Kunjungan kerja Inspektur Jenderal Kementerian Kebudayaan di Balai Pelestarian Kebudayaan Wilayah XIX Sulawesi Selatan berlangsung hari ini dengan penuh semangat dan diskusi konstruktif. Dalam kunjungannya, beliau bertemu langsung dengan seluruh pegawai untuk memberikan arahan terkait pembangunan Zona Integritas menuju Wilayah Bebas dari Korupsi di lingkungan kerja Balai Pelestarian Kebudayaan Sulawesi Selatan.
Pada kesempatan tersebut, turut dibahas berbagai kesiapan dan langkah strategis yang telah dilakukan dalam mewujudkan tata kelola kerja yang profesional, transparan, akuntabel, serta berorientasi pada pelayanan publik yang berkualitas. Diskusi berlangsung hangat dengan berbagai masukan dan motivasi bagi seluruh pegawai dalam memperkuat komitmen pembangunan Zona Integritas.
Setelah sesi arahan, Inspektur Jenderal Kementerian Kebudayaan melakukan peninjauan ke setiap ruangan kerja untuk melihat langsung fasilitas, suasana kerja, serta berdiskusi lebih lanjut dengan para pegawai mengenai pelaksanaan tugas dan pelayanan di lingkungan Balai Pelestarian Kebudayaan Wilayah XIX Sulawesi Selatan.
Kegiatan kemudian dilanjutkan dengan penanaman pohon di lingkungan kantor Balai Pelestarian Kebudayaan Sulawesi Selatan sebagai simbol komitmen terhadap pelestarian lingkungan dan keberlanjutan warisan budaya untuk generasi mendatang.
Selanjutnya, rombongan melakukan kunjungan ke KM Diponegoro, yang merupakan Cagar Budaya Nasional yang baru saja ditetapkan pada akhir tahun lalu. Kunjungan ini menjadi bagian dari upaya melihat langsung potensi serta pelestarian warisan budaya yang memiliki nilai penting sejarah bangsa.

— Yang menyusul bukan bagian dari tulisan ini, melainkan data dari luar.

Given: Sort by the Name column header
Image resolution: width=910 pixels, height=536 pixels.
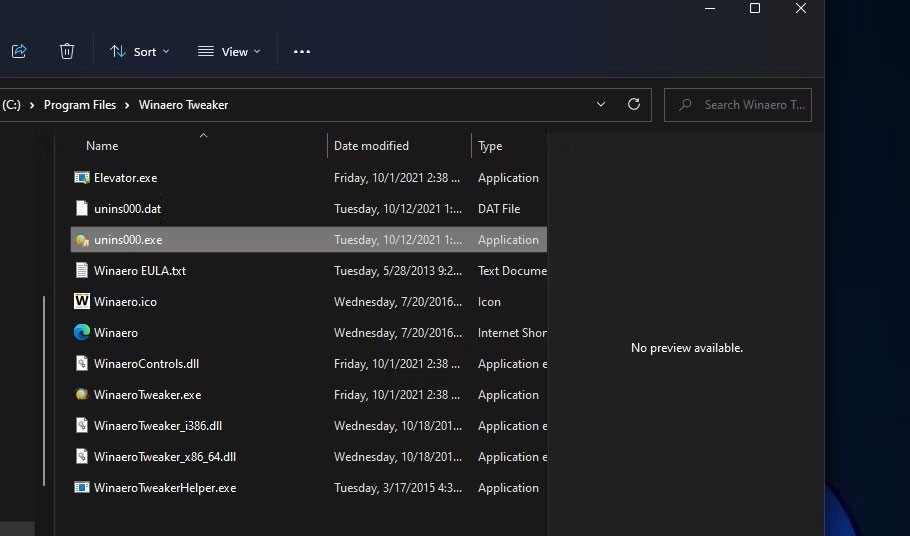Looking at the screenshot, I should (102, 146).
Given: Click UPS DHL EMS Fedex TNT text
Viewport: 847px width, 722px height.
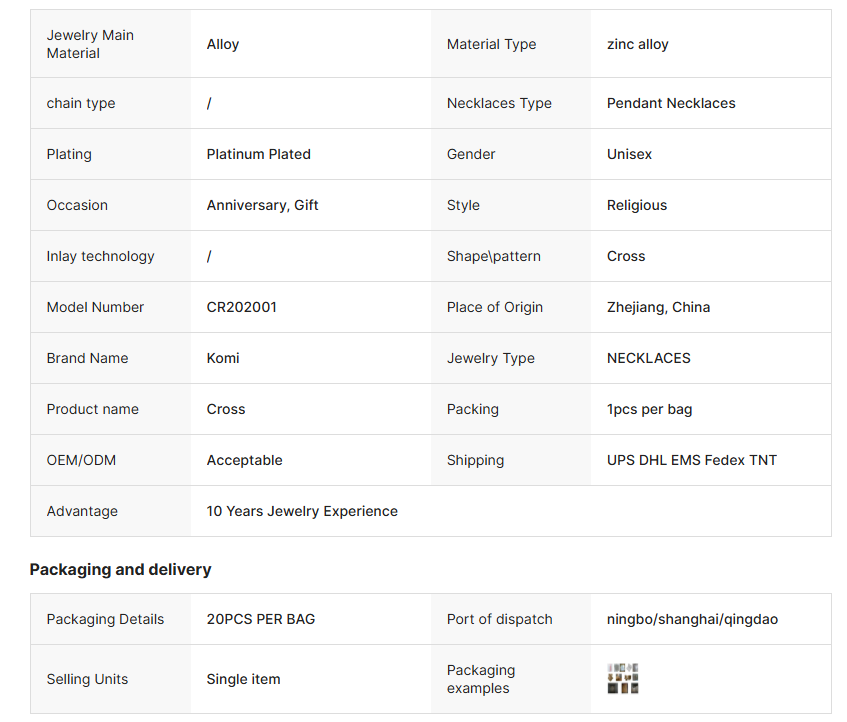Looking at the screenshot, I should [691, 460].
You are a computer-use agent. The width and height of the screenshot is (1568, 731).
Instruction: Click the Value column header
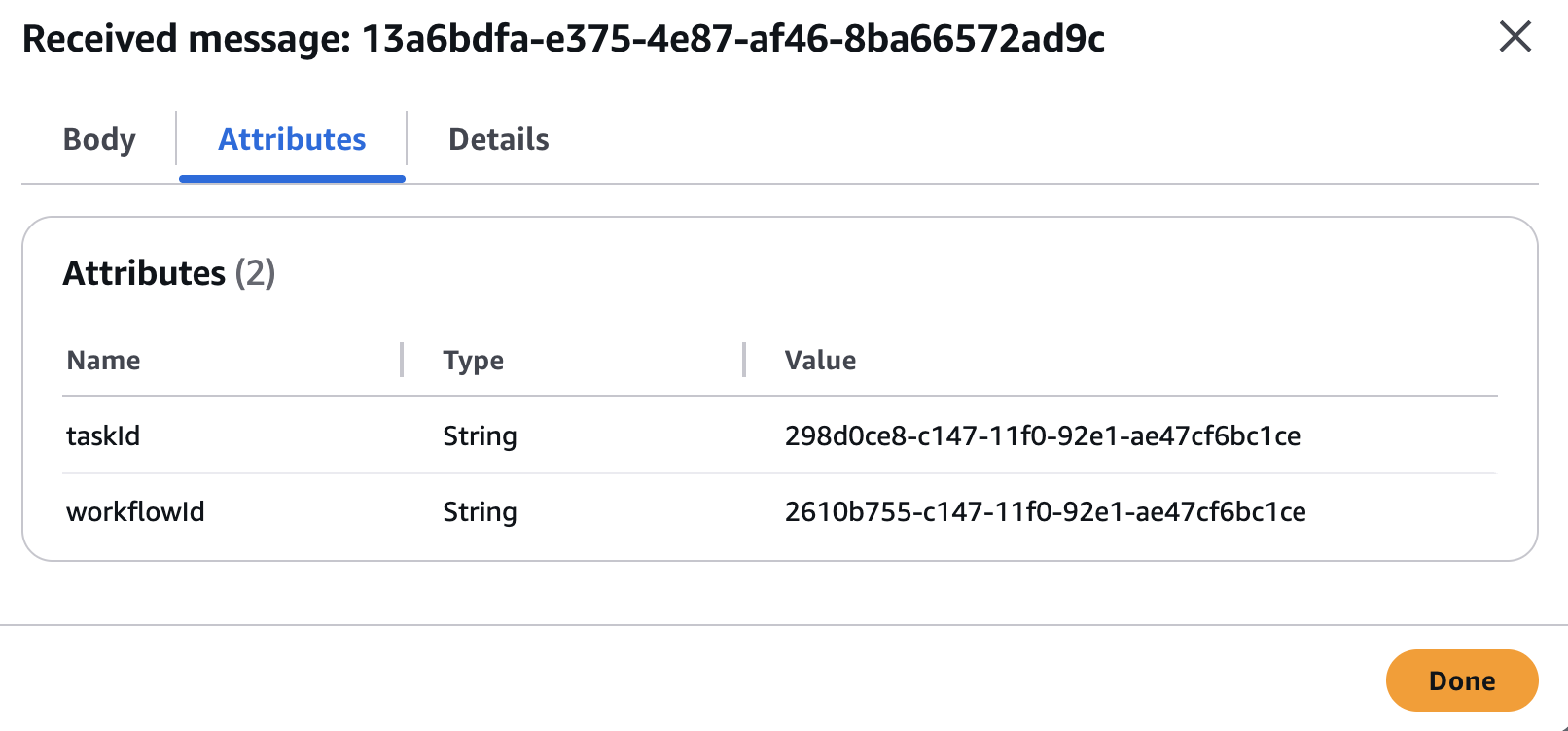[x=820, y=360]
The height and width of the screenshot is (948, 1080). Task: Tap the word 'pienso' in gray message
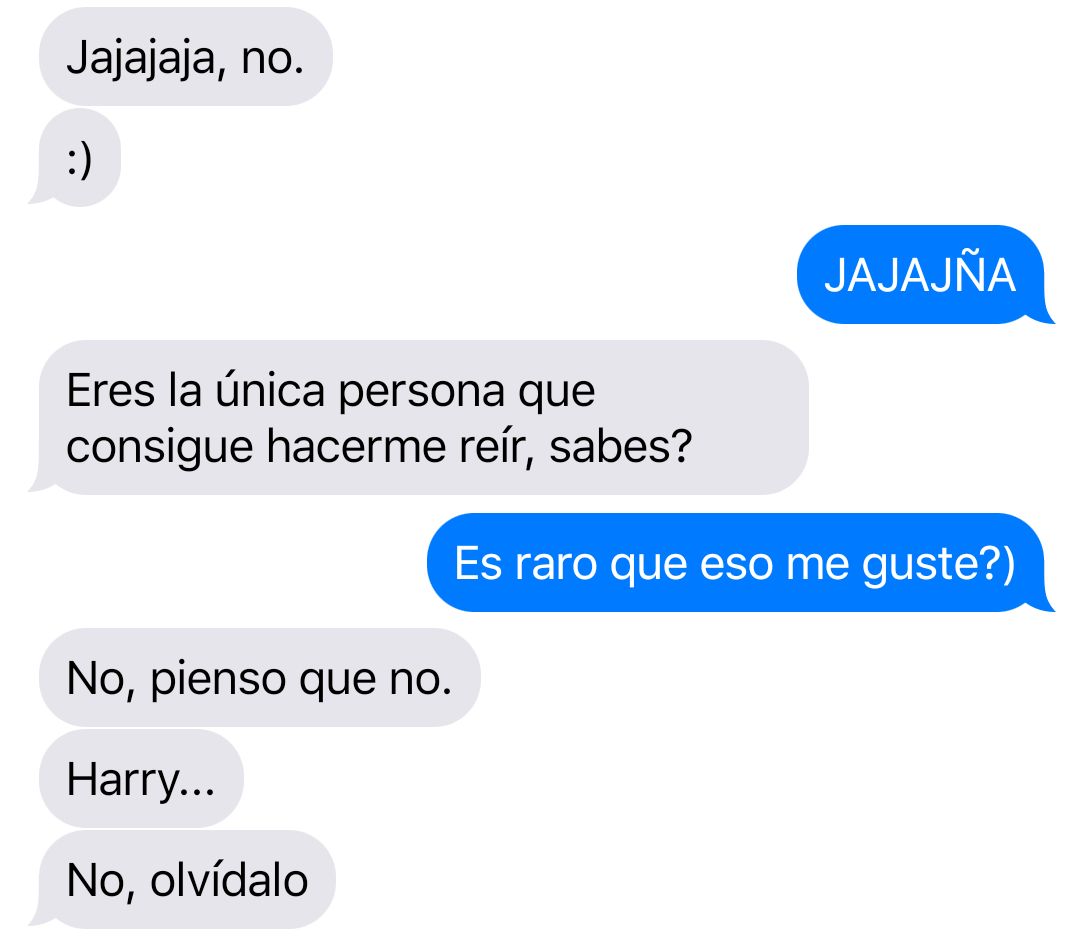pos(218,681)
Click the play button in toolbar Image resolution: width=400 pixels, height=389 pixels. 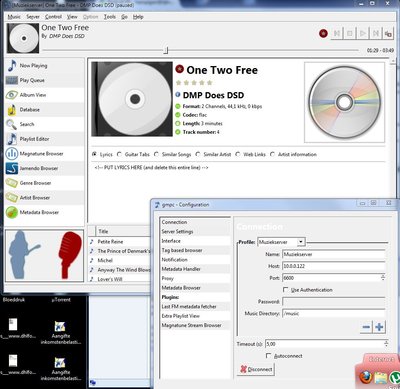pyautogui.click(x=363, y=33)
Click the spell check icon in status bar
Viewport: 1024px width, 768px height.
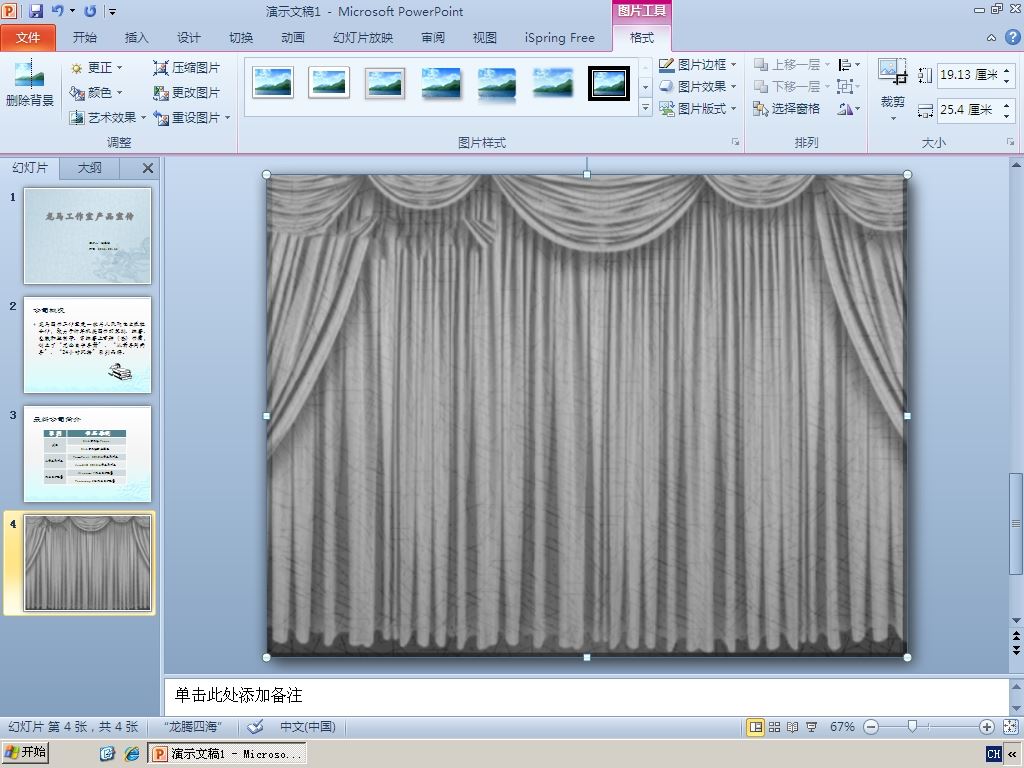point(256,727)
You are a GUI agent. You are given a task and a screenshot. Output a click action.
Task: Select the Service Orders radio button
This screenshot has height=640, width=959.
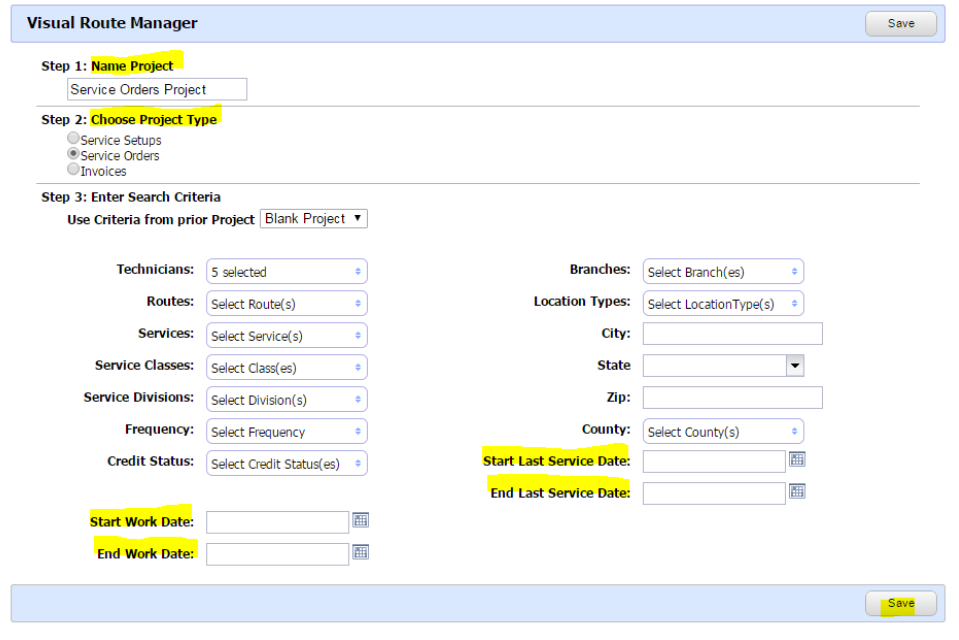[73, 154]
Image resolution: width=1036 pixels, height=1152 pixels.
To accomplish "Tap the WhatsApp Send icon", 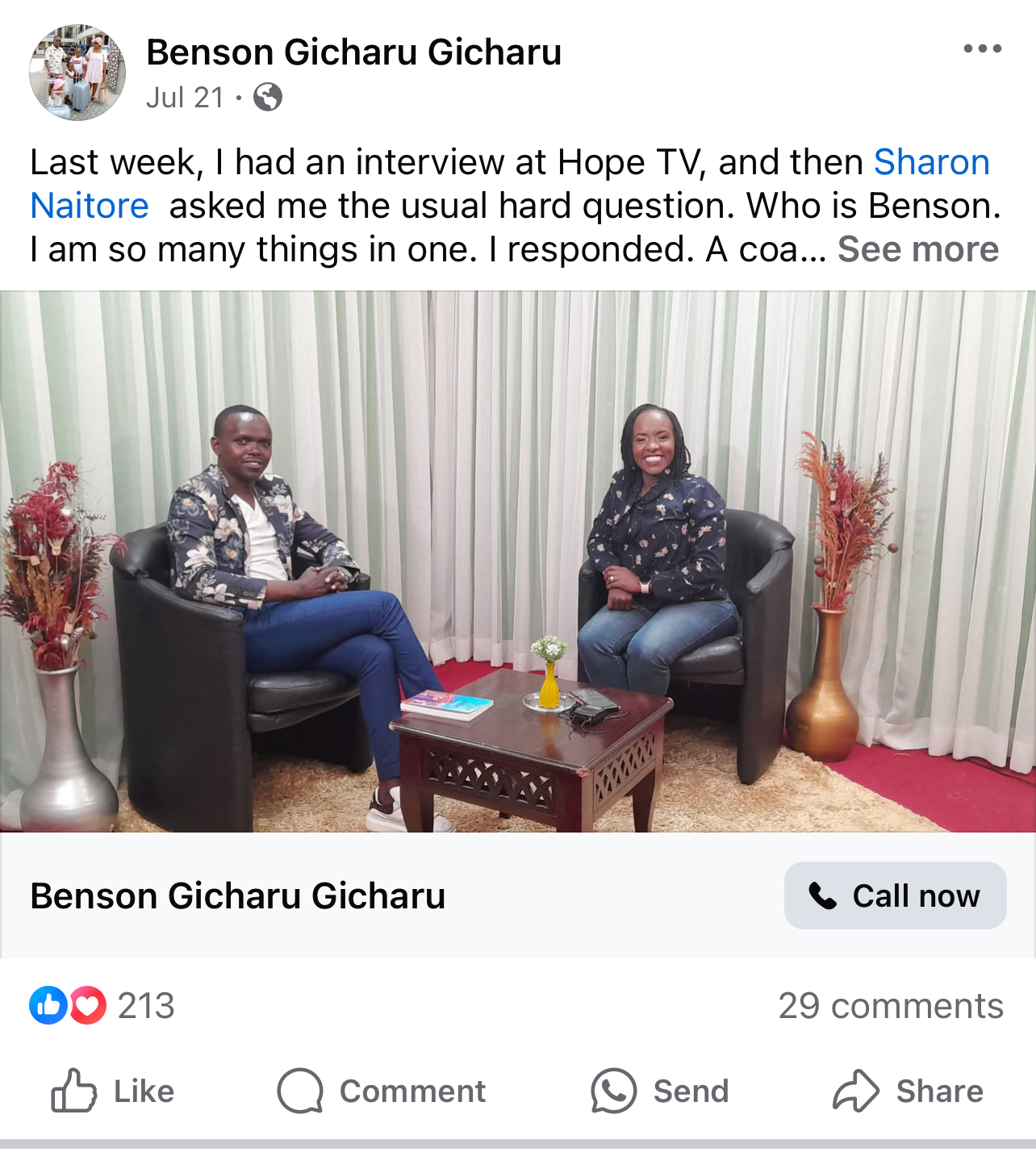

Agenda berikutnya berlangsung di Benteng Rotterdam dengan mengunjungi ruang informasi serta berdiskusi mengenai pelestarian dan pengelolaan cagar budaya. Kegiatan ini menjadi momentum penting dalam memperkuat sinergi dan komitmen bersama untuk menjaga, melestarikan, dan memanfaatkan warisan budaya bagi generasi mendatang.